▶ _Instructions for the task_:
Please copy the records below word for word, keeping every line as it appears.

** START Record set **

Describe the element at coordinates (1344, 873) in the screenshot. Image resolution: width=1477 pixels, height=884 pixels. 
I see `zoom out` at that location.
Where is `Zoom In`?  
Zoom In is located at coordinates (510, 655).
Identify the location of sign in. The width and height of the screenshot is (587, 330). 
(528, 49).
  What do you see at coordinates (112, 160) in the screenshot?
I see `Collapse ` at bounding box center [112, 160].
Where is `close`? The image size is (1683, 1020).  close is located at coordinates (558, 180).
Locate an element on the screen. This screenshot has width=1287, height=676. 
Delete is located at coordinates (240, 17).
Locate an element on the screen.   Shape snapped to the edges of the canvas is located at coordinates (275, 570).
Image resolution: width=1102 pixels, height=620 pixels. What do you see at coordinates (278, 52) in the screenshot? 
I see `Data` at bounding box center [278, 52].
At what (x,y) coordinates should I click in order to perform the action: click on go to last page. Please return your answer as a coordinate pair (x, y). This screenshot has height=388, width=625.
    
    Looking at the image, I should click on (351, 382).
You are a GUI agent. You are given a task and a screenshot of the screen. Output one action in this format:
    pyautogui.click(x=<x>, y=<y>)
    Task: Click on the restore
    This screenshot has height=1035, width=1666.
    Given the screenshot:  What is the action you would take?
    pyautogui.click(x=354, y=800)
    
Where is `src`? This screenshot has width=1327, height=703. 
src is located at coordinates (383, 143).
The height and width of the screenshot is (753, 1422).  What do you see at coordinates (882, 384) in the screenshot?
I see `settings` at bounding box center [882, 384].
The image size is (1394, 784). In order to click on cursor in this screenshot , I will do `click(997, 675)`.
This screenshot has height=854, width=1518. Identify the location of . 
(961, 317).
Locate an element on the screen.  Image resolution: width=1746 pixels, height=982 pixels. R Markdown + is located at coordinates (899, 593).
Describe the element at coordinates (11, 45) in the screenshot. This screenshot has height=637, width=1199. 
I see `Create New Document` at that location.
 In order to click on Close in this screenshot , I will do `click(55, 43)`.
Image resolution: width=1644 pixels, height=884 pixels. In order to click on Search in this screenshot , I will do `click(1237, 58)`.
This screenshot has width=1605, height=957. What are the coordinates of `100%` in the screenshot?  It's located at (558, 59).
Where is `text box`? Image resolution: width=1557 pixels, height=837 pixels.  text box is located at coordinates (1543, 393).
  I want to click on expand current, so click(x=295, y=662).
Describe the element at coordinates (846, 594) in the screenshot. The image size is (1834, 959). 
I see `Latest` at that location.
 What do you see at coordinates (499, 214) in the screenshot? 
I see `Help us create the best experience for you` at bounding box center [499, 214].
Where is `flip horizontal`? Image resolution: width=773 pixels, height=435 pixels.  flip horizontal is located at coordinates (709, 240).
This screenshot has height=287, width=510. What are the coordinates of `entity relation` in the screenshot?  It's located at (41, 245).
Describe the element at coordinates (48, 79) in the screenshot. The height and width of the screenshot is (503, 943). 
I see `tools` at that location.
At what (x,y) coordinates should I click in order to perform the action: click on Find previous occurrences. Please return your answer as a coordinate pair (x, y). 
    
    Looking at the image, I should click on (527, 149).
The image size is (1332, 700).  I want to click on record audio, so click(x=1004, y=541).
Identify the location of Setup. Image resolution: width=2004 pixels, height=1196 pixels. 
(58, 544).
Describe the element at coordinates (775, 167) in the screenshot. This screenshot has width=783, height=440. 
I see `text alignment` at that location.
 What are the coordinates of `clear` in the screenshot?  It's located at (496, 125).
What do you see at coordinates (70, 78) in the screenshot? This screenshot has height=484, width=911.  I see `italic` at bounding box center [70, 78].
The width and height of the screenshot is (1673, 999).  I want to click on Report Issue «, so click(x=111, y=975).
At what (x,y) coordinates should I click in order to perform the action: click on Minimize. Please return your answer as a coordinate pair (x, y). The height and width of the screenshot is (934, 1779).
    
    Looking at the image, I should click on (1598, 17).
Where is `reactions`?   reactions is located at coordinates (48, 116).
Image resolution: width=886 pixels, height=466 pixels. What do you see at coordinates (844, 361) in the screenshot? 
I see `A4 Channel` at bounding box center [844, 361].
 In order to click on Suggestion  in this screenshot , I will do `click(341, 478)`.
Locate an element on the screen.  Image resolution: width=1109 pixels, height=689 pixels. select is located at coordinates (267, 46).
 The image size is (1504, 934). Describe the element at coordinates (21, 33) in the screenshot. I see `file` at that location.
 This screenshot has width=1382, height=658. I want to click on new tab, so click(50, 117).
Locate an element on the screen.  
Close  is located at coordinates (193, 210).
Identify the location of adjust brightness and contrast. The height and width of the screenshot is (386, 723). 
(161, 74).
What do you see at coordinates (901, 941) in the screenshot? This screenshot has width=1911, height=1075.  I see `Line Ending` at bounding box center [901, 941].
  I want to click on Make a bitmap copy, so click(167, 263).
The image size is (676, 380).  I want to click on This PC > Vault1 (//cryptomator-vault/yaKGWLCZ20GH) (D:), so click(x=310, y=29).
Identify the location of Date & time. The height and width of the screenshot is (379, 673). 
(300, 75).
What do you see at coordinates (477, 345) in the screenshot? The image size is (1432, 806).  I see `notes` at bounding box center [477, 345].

** END Record set **

▶ _Written solution_:
Describe the element at coordinates (1344, 873) in the screenshot. Image resolution: width=1477 pixels, height=884 pixels. 
I see `zoom out` at that location.
Where is `Zoom In`?  
Zoom In is located at coordinates (510, 655).
Identify the location of sign in. The width and height of the screenshot is (587, 330). 
(528, 49).
  What do you see at coordinates (112, 160) in the screenshot?
I see `Collapse ` at bounding box center [112, 160].
Where is `close`? The image size is (1683, 1020).  close is located at coordinates (558, 180).
Locate an element on the screen. This screenshot has width=1287, height=676. 
Delete is located at coordinates (240, 17).
Locate an element on the screen.   Shape snapped to the edges of the canvas is located at coordinates (275, 570).
Image resolution: width=1102 pixels, height=620 pixels. What do you see at coordinates (278, 52) in the screenshot? 
I see `Data` at bounding box center [278, 52].
At what (x,y) coordinates should I click in order to perform the action: click on go to last page. Please return your answer as a coordinate pair (x, y). This screenshot has height=388, width=625.
    
    Looking at the image, I should click on (351, 382).
You are a GUI agent. You are given a task and a screenshot of the screen. Output one action in this format:
    pyautogui.click(x=<x>, y=<y>)
    Task: Click on the restore
    This screenshot has height=1035, width=1666.
    Given the screenshot:  What is the action you would take?
    pyautogui.click(x=354, y=800)
    
Where is `src`? This screenshot has width=1327, height=703. 
src is located at coordinates (383, 143).
The height and width of the screenshot is (753, 1422).  What do you see at coordinates (882, 384) in the screenshot?
I see `settings` at bounding box center [882, 384].
The image size is (1394, 784). In order to click on cursor in this screenshot , I will do `click(997, 675)`.
This screenshot has height=854, width=1518. Identify the location of . 
(961, 317).
Locate an element on the screen.  Image resolution: width=1746 pixels, height=982 pixels. R Markdown + is located at coordinates (899, 593).
Describe the element at coordinates (11, 45) in the screenshot. This screenshot has height=637, width=1199. 
I see `Create New Document` at that location.
 In order to click on Close in this screenshot , I will do `click(55, 43)`.
Image resolution: width=1644 pixels, height=884 pixels. In order to click on Search in this screenshot , I will do `click(1237, 58)`.
This screenshot has width=1605, height=957. What are the coordinates of `100%` in the screenshot?  It's located at (558, 59).
Where is `text box`? Image resolution: width=1557 pixels, height=837 pixels.  text box is located at coordinates (1543, 393).
  I want to click on expand current, so click(x=295, y=662).
Describe the element at coordinates (846, 594) in the screenshot. The image size is (1834, 959). 
I see `Latest` at that location.
 What do you see at coordinates (499, 214) in the screenshot? 
I see `Help us create the best experience for you` at bounding box center [499, 214].
Where is `flip horizontal`? Image resolution: width=773 pixels, height=435 pixels.  flip horizontal is located at coordinates (709, 240).
This screenshot has height=287, width=510. What are the coordinates of `entity relation` in the screenshot?  It's located at (41, 245).
Describe the element at coordinates (48, 79) in the screenshot. The height and width of the screenshot is (503, 943). 
I see `tools` at that location.
At what (x,y) coordinates should I click in order to perform the action: click on Find previous occurrences. Please return your answer as a coordinate pair (x, y). 
    
    Looking at the image, I should click on (527, 149).
The image size is (1332, 700).  I want to click on record audio, so click(x=1004, y=541).
Identify the location of Setup. Image resolution: width=2004 pixels, height=1196 pixels. 
(58, 544).
Describe the element at coordinates (775, 167) in the screenshot. This screenshot has width=783, height=440. 
I see `text alignment` at that location.
 What are the coordinates of `clear` in the screenshot?  It's located at (496, 125).
What do you see at coordinates (70, 78) in the screenshot? This screenshot has height=484, width=911.  I see `italic` at bounding box center [70, 78].
The width and height of the screenshot is (1673, 999).  I want to click on Report Issue «, so click(x=111, y=975).
At what (x,y) coordinates should I click in order to perform the action: click on Minimize. Please return your answer as a coordinate pair (x, y). The height and width of the screenshot is (934, 1779).
    
    Looking at the image, I should click on (1598, 17).
Where is `reactions`?   reactions is located at coordinates (48, 116).
Image resolution: width=886 pixels, height=466 pixels. What do you see at coordinates (844, 361) in the screenshot? 
I see `A4 Channel` at bounding box center [844, 361].
 In order to click on Suggestion  in this screenshot , I will do `click(341, 478)`.
Locate an element on the screen.  Image resolution: width=1109 pixels, height=689 pixels. select is located at coordinates (267, 46).
 The image size is (1504, 934). Describe the element at coordinates (21, 33) in the screenshot. I see `file` at that location.
 This screenshot has width=1382, height=658. I want to click on new tab, so click(50, 117).
Locate an element on the screen.  
Close  is located at coordinates (193, 210).
Identify the location of adjust brightness and contrast. The height and width of the screenshot is (386, 723). 
(161, 74).
What do you see at coordinates (901, 941) in the screenshot? This screenshot has width=1911, height=1075.  I see `Line Ending` at bounding box center [901, 941].
  I want to click on Make a bitmap copy, so click(167, 263).
The image size is (676, 380).  I want to click on This PC > Vault1 (//cryptomator-vault/yaKGWLCZ20GH) (D:), so click(x=310, y=29).
Identify the location of Date & time. The height and width of the screenshot is (379, 673). 
(300, 75).
What do you see at coordinates (477, 345) in the screenshot? The image size is (1432, 806).  I see `notes` at bounding box center [477, 345].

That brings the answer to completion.